Exercise prompt. Reproduce every entry exactly.

Study material.
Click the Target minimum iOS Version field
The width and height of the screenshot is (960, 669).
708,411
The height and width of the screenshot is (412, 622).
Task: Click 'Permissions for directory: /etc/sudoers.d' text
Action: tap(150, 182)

Task response.
Click the Target minimum iOS Version field
The width and height of the screenshot is (960, 669).
708,411
The height and width of the screenshot is (412, 622).
Task: Click 'Permissions for directory: /etc/sudoers.d' text
Action: tap(150, 182)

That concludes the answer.